Book Review: C. S. Lewis’s Christian Apologetics: Pro & Con

It is an old saying that the best way to honor a philosopher, especially one who is no longer with us, is to take his arguments seriously. The present book attempts to do just that. It aims to give C.S. Lewis due respect by subjecting his most famous arguments to charitable yet critical examination, and to do so in a way that is accessible to general readers.

The book consists of five sections, each a debate between two authors about an argument derived from Lewis’s writings: the arguments from desire and reason, the moral argument, the Trilemma, and Lewis’s thoughts on the problem of evil.

The first section concerns the argument from desire. In various places, Lewis hints at an argument from desire for the existence of God or heaven. In Mere Christianity, for instance, he wrote that “if I find in myself a desire which no experience in this world can satisfy, the most probable explanation is that I was made for another world.” He thought there was in fact a desire which no worldly thing could satisfy. He called it Joy, and described it as a deep longing for transcendent reality that is evoked by various worldly things, but is not a desire for any of them because none can satisfy it. Lewis distinguished Joy from other, more familiar desires in two ways. First, the experience of Joy is itself a delight, something genuinely good and “more desirable than any other [worldly] satisfaction,” even when its satisfaction is absent. Second, the nature of its object is not fully revealed in the experience, though we often wrongly think that we know what the object is.

● SUPPLIED MATERIAL:
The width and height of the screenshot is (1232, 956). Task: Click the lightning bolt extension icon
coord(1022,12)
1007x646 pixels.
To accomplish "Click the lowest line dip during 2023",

--

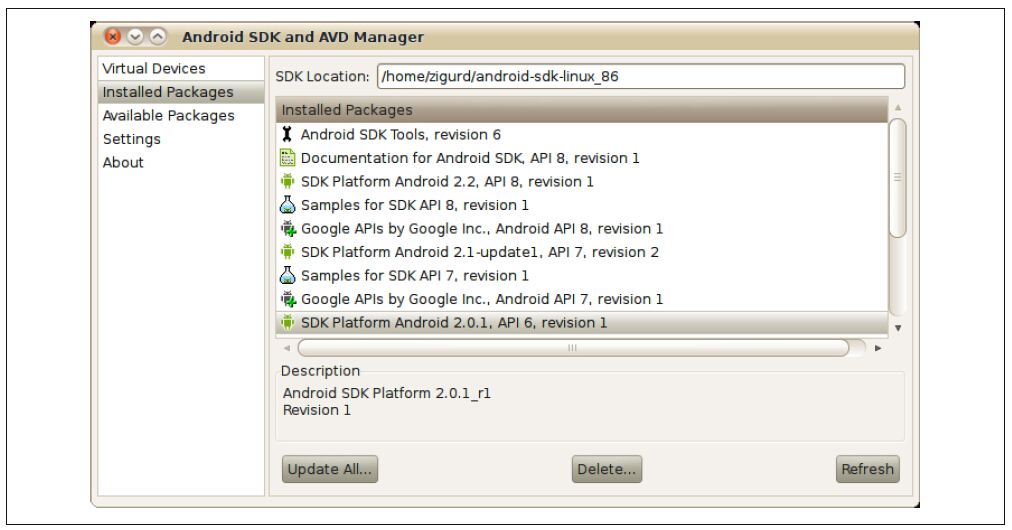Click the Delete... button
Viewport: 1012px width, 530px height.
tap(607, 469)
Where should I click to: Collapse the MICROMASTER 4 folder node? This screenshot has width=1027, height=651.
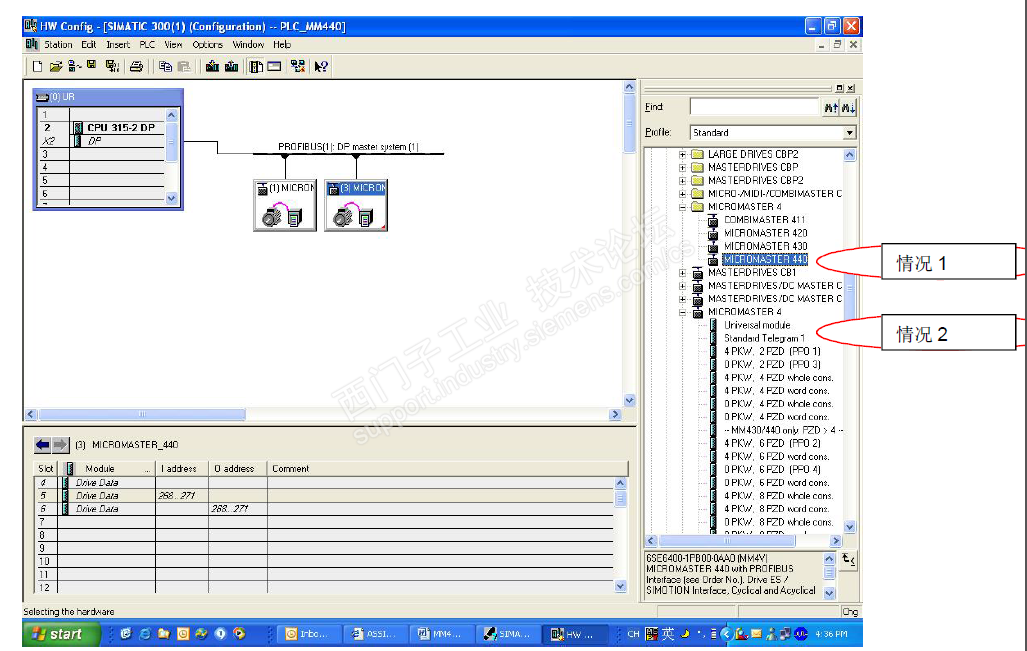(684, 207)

● TASKS TO PERFORM:
A – In the book review, reproduce the passage starting with "It is an old" and going on through "problem of evil.", substituting "lay readers" for "general readers".
B – According to the book review, what name did Lewis give to the desire that no worldly thing could satisfy?
C – List the topics debated in the five sections of the book, as described in the book review.

● RESULTS OF THE TASKS:
A –
It is an old saying that the best way to honor a philosopher, especially one who is no longer with us, is to take his arguments seriously. The present book attempts to do just that. It aims to give C.S. Lewis due respect by subjecting his most famous arguments to charitable yet critical examination, and to do so in a way that is accessible to lay readers.

The book consists of five sections, each a debate between two authors about an argument derived from Lewis’s writings: the arguments from desire and reason, the moral argument, the Trilemma, and Lewis’s thoughts on the problem of evil.

B – Joy

C –
- The argument from desire
- The argument from reason
- The moral argument
- The Trilemma
- Lewis's thoughts on the problem of evil